##### PASSAGE TO READ #####

When it comes to finding the one role that can some up an actor's abilities, there is no other clear example than Colin Firth and "The King's Speech".
I wasn't sure what to expect when I went to watch this film. I'd heard good and bad reviews, but nothing that clearly described it for me. I'm glad that I finally went and saw it myself.
The film follows King George VI's (Firth) ascension to the throne and his battle against his stammer. Aided by the love and support of his wife, George seeks out the help of Lionel Logue (played by Geoffrey Rush).
Logue's methods are highly unusual, ranging from getting the king to swear to listening to music as he reads to doing tongue twisters. The chemistry between the two make the friendship believable, even when they refuse to speak to one another.
Although the true reason for the king's stammer is never revealed (perhaps because it is unknown), a great deal about his personal life is revealed that shows the stresses hew has before taking the thrown.

#####

### DIRECTIONS
Quote the part of the film review that begins at the words "The film follows" and stops after "taking the thrown.". The rows after this review come from a different source.

##### EXTRACTED INFORMATION #####

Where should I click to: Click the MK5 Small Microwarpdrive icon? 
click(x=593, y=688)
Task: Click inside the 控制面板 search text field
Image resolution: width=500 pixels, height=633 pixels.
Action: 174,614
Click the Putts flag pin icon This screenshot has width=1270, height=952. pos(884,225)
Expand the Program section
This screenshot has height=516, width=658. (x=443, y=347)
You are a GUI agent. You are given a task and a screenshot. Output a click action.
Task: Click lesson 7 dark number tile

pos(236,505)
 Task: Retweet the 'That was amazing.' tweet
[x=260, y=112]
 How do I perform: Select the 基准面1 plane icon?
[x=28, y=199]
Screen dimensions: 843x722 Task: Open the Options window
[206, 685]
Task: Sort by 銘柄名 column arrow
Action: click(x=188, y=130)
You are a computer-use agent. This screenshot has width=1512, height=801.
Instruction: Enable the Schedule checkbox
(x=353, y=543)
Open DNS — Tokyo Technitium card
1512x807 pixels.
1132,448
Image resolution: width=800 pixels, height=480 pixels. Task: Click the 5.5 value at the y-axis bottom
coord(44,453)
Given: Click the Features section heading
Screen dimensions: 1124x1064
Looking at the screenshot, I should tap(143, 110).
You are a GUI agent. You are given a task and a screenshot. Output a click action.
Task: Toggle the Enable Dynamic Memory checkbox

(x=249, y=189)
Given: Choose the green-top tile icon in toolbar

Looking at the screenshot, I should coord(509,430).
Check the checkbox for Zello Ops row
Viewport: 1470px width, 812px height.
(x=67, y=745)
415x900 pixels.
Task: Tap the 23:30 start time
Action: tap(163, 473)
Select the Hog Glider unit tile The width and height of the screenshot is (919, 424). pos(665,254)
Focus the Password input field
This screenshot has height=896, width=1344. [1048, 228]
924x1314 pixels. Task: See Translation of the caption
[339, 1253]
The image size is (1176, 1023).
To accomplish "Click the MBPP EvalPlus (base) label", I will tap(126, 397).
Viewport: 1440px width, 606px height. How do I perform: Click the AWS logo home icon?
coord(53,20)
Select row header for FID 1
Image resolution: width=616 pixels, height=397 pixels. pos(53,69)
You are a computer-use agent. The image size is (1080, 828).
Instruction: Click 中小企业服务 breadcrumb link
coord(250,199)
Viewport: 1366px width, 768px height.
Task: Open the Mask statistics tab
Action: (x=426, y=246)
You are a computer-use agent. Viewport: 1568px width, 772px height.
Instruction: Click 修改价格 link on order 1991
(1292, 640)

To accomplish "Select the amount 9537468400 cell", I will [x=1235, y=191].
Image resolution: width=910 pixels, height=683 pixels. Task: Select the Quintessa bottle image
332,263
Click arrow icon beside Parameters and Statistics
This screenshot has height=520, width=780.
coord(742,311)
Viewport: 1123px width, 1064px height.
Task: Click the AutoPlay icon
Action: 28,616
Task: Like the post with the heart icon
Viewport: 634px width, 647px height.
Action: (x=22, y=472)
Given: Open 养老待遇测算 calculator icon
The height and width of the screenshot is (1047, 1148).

#####

### TASK ANSWER
The film follows King George VI's (Firth) ascension to the throne and his battle against his stammer. Aided by the love and support of his wife, George seeks out the help of Lionel Logue (played by Geoffrey Rush).
Logue's methods are highly unusual, ranging from getting the king to swear to listening to music as he reads to doing tongue twisters. The chemistry between the two make the friendship believable, even when they refuse to speak to one another.
Although the true reason for the king's stammer is never revealed (perhaps because it is unknown), a great deal about his personal life is revealed that shows the stresses hew has before taking the thrown.